The design target was p95 ≤ 50 ms for all realistic input sizes. This ADR records the measured performance to confirm or revise that threshold.
Benchmark Setup
Benchmark script: tests/specify_cli/glossary/bench_chokepoint.py
| Parameter | Value |
|---|---|
| Synthetic term index | 500 active SPEC_KITTY_CORE terms |
| Iterations per input size | 1 000 (after 10 warm-up) |
| Input sizes tested | 500 words, 2 000 words, 5 000 words |
| Term hit rate in texts | ~20 % (deliberate over-representation) |
| Platform | macOS Darwin 24.6.0, Python 3.14.0 |
Approximately 20 % of tokens in the generated texts were drawn from the synthetic index, which is a deliberate over-representation of realistic inputs. Real agent requests typically contain far fewer glossary terms.
Measured Results
Benchmark executed on 2026-04-22.
| Input size (words) | mean | p50 | p95 | p99 |
|---|---|---|---|---|
| 500 | 2.28 ms | 2.19 ms | 2.44 ms | 4.03 ms |
| 2 000 | 8.88 ms | 8.79 ms | 9.16 ms | 9.67 ms |
| 5 000 | 22.19 ms | 21.91 ms | 22.85 ms | 26.70 ms |
All three input sizes pass p95 ≤ 50 ms comfortably.
Decision
Threshold confirmed: p95 ≤ 50 ms.
The measured p95 values fall well below the 50 ms target at every tested input size. The design constraint is satisfied without modification.
Key observations:
Latency scales sub-linearly with input size. A 10× input increase (500 → 5 000 words) yields only a ~9× p95 increase (2.44 ms → 22.85 ms), thanks to the per-token deduplication and the O(1) dictionary lookup in
GlossaryTermIndex.surface_to_senses.Index load is amortised.

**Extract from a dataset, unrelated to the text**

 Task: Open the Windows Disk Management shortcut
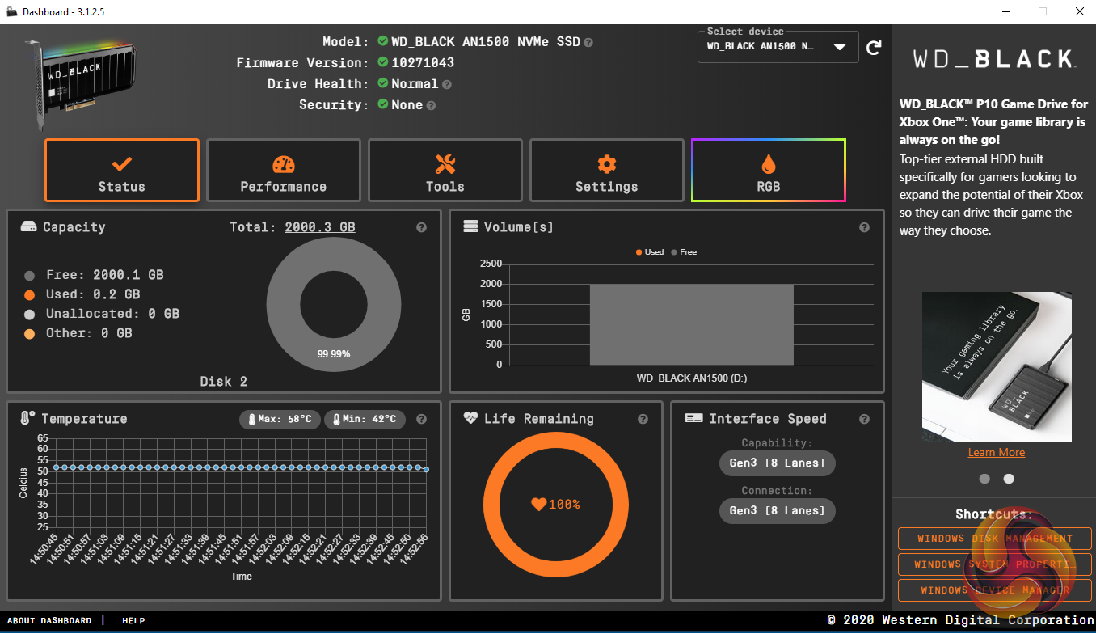point(994,539)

_load_index()is called at most once perGlossaryChokepointinstance. The benchmark pre-loads the index before timed iterations, matching production behaviour where the chokepoint is constructed once and reused across many calls.Headroom is substantial. Even at 5 000 words the p95 is 22.85 ms — less than half the threshold. This leaves room for future index growth (e.g. 2 000+ terms) before the threshold becomes a concern.
Consequences
Positive
- The 50 ms p95 threshold is confirmed as a realistic operating constraint.
- No performance-driven architecture changes are needed at this time.
- CI tests can run without special hardware; the chokepoint adds negligible latency to the existing test suite (< 1 ms per call in tests).
Negative
- None identified.
Neutral
- The threshold should be re-measured if the index grows beyond ~5 000 terms or if a new text pre-processing step (e.g. NLP tokenisation) is added.
- The benchmark script (
bench_chokepoint.py) is not part of the CI suite; it must be run manually when the chokepoint implementation changes.
Re-measurement Trigger Conditions
Re-run tests/specify_cli/glossary/bench_chokepoint.py and update this ADR if:
- The
GlossaryTermIndexgrows to more than 5 000 active terms. _run_inner()is modified to call additional I/O-bound operations.- A new text pre-processing step (e.g. sentence segmentation, NLP) is added before the tokenisation loop.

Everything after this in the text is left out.